E a liberdade de expressão, direito cultural fundamental? E antes que um leitor desavisado aplauda ou critique esse texto pensando que é uma defesa dessa figura política americana, não se trata disso. É apenas um alerta baseado na experiência democrática dos atenienses da antiguidade, que abandonaram o ostracismo quando perceberam que ele podia ser mal utilizado por aqueles que queriam eliminar os seus rivais. Ou seja, existem outras ameaças à democracia e à liberdade, além daquele político derrotado e inconformado.

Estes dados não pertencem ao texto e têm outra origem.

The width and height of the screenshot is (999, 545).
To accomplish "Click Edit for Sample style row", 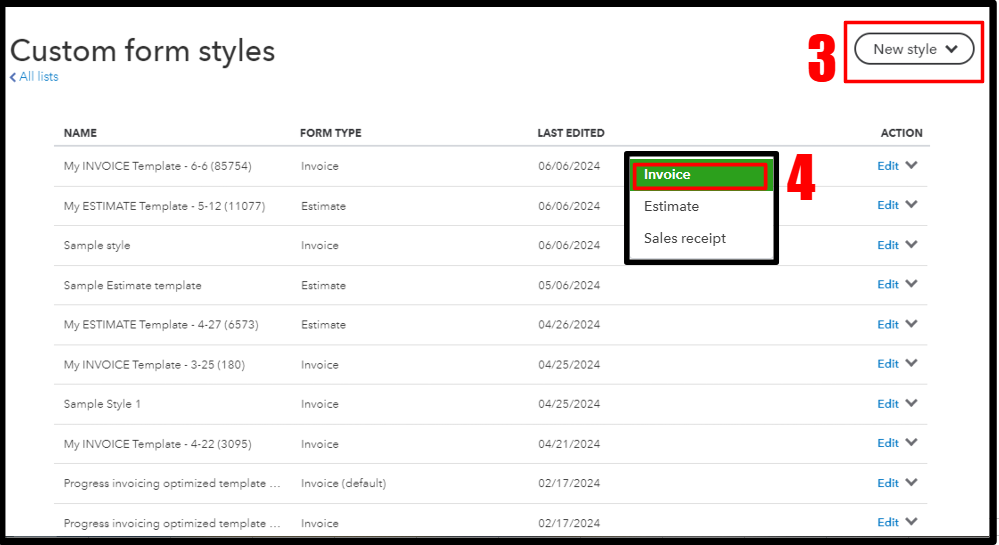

Na atualidade, como as redes sociais envolvem uma diversidade de conteúdos e espaços de discussão, que transcendem os limites das relações meramente privadas, elas [redes sociais] devem ser disciplinadas por normas de direito público aptas a assegurar os direitos fundamentais dos cidadãos nesse mundo digital, começando por assegurar um devido processo legal.
Allan Carlos Moreira Magalhães - Doutor em Direito, professor e pesquisador com estudos no campo dos Direitos Culturais. Autor do livro “Patrimônio Cultural, Democracia e Federalismo”. Articulista do Instituto Brasileiro de Direitos Culturais (IBDCult)
(1) KEANE, John. Vida e morte da democracia. São Paulo: Edições 70, 2010, p. 36.